Our hypotheses could be verified by screening all articles using AI but this would mean reading hundreds of thousands of articles, not an easy task. Maybe an AI system could one day do it easily. Of course, alternative hypotheses can still be true for explaining the data here presented. For instance, the initial decline could be related to a diversification of techniques with more specific terms, such as support vector machines, random forest, or psychological factors like disappointments after the initial hype. In addition, the complexity of the phenomenon here described surely deserves more systematic and detailed search and in-depth analysis. Finally, our search was not systematic, as this is a hypothesis article rather than a research article. Thus, we cannot exclude the possibility that a systematic search could bring to different data, with different time trends.

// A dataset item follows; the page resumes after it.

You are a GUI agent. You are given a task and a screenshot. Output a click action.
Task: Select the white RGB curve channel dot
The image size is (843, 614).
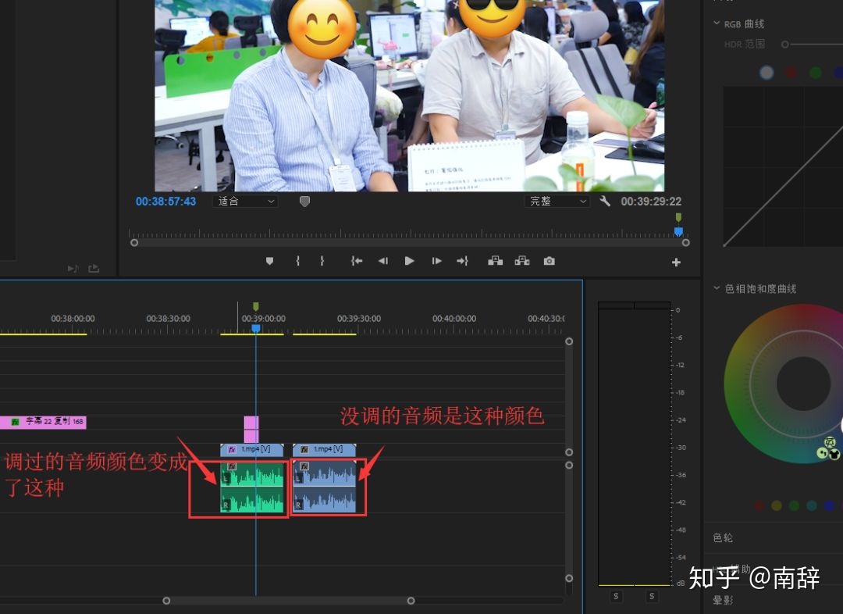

The discussion just raised by the recent book The age of AI and our human future by Henry A. Kissinger, Eric Schmidt, and Daniel Huttenlocher [17] highlights the relevance of AI to the large public and to scientists. In the preface, the authors discuss the “AI’s promise of epoch-making transformations” and say: “AI is not an industry, let alone a single product. It is an enabler of many industries and facets of human life: scientific research, education, manufacturing, logistics, transportation, defence, law enforcement, politics, advertising, art, culture, and more. The characteristics of AI – including its capacity to learn, evolve and surprise – will disrupt and transform them all”. Trends in the declaration of AI in the title of biomedical articles are a small piece of this large landscape.